Question

Question #5c3b5

Answer 1

n = 10. The relative atomic mass of A is 23 u.

This is a disguised empirical formula problem.

Assume 100 g of A₂CO₃•nH₂O. Then we have 16 g of A and 63 g of H₂O.

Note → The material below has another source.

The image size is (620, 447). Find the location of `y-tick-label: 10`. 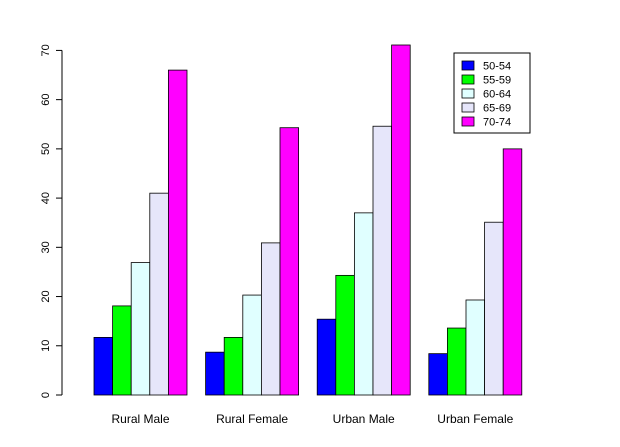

Mass of CO₃ = (100 – 16 – 63) g = 21 g CO₃

Moles of CO₃ = 21 g CO₃ × `(1 mol CO₃)/(60.01 g CO₃)` = 0.35 mol CO₃

Moles of H₂O = 63 g H₂O × `(1 mol H₂O)/(18.02 g H₂O)` = 3.5 mol H₂O

Moles of A = 2 × moles of CO₃ = 2 × 0.35 mol = 0.70 mol A

Molar ratios A:CO₃:H₂O = 0.70:0.35:3.5 = 2.0:1:10 ≈ 2:1:10

The empirical formula is A₂CO₃•10H₂O.

16 g A = 0.70 mol A

∴ Atomic mass of A = `(16 g)/(0.70 mol)` = 23 g/mol.

Relative atomic mass of A = 23 u.

(A must be Na, and the formula is Na₂CO₃•10H₂O).